1. A cordless oscillating Dremel tool
Once you have this tool, you’ll wonder how you lived without it. Small and handheld, this powerful little tool has dozens of uses and, with a rechargeable battery, it can fit almost anywhere. A good Dremel will cost less than $100 and usually comes with many different interchangeable bits. A multitude of specialty bits for grinding, polishing or cutting difficult surfaces are also available. You can use a Dremel for a wide variety of projects, from cutting nails, tile and wood to grinding or sharpening objects. It can also polish anything with fine details, sand extremely tight spaces and cut drywall to make the perfect kit. This tool will save countless hours of frustration and take the guesswork out of how to make that perfect cut.
2. A mini pry bar
A restorer will inevitably have a pry bar in their tool chest, but a professional restorer must have a pocket or mini pry bar. You can use this little tool to open paint cans, but it has so many other uses. For example, with a pocket pry bar, you can remove fine trim in an old building without splitting or marring it, and the process will be much easier than trying to use a regular-sized pry bar.
GIVE YOUR HOME THE FACELIFT IT NEEDS, USING A HANDFUL OF MUST-HAVE TOOLS.

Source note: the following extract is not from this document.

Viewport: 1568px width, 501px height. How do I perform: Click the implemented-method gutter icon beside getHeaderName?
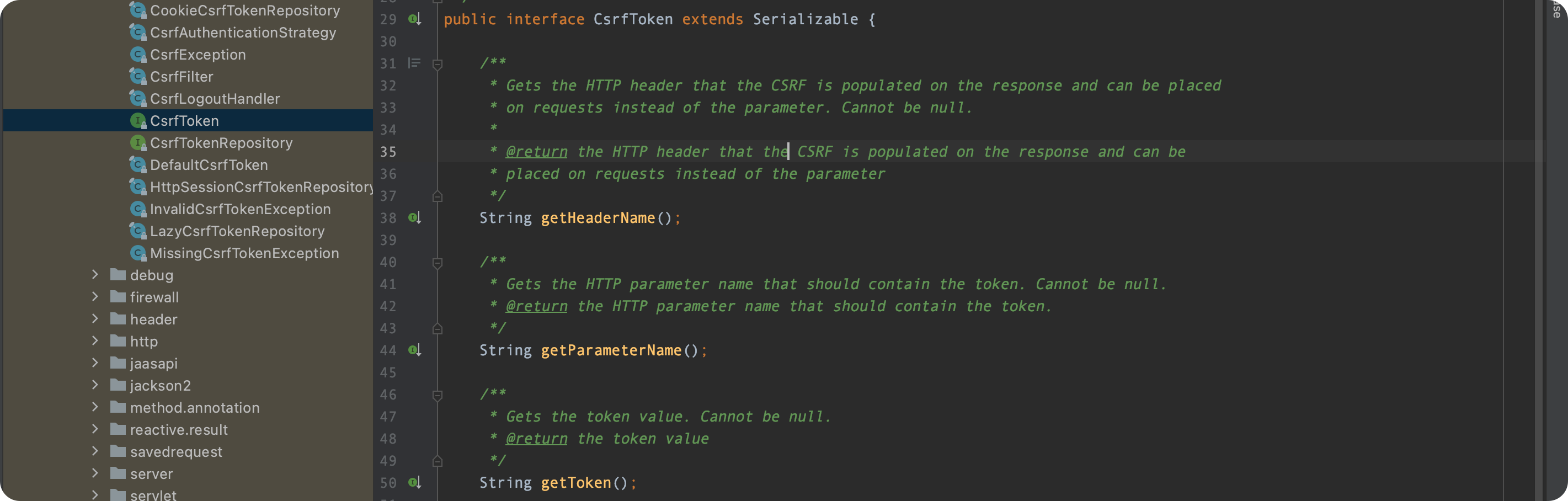[414, 218]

Simply put, anything that you might try to pry apart with a utility knife will be a lot safer and achieve better results with a pocket pry bar.
3. Block plane
Do you have a door that sticks or won’t close all the way? What if you want to fancy up or match a piece of trim that has a chamfer? With a good block plane, those projects will be quick and easy. When installing salvage doors or windows, you’ll discover that almost nothing is square, straight or plumb in an old building. By using a block plane, you can shave off a little or a lot to make that old piece feel perfectly at home.
4. Radiator spud wrench
Many of us have old cast-iron radiators in our homes or, at the very least, pipes that were screwed together before the dawn of time. Breaking these seals and unscrewing old nuts is difficult, even with the heaviest wrenches. A radiator spud wrench is just the tool to make the job easier. If you’re renovating an old radiator, this tool will fit inside the connection nut or spud and give you a much better grip than a simple pipe wrench. This gives you the ability to change the connection size to fit a new or existing shut-off valve. Spud wrenches also work great for old plumbing pipes. You’ll be able to loosen the nut and not damage the surrounding pipes. Spud wrenches are extremely versatile and will fit many different nut sizes. This unusual tool might just become one of your new best friends.
5. Dental tools
Stripping paint off old woodwork can be one of the most satisfying—but also tedious—projects you’ll tackle. It’s easy to get off large swaths of old paint, but to remove paint from fine details without damaging the woodwork is another challenge. The key to ensuring that those fine details remain intact and clean is to use the same tools you see when visiting your dentist. These tiny tools are sharp, can get into the smallest crevices and are extremely durable and strong. You’ll only need to use these once to appreciate their value. After you’ve removed all the paint possible using a paint stripper, heat gun and paint scrapers, use dental picks to clean out the smaller parts your other tools couldn’t reach. This extra step will ensure that your completed project looks as good as new. You can get dental tools new or used on ebay or other resale sites.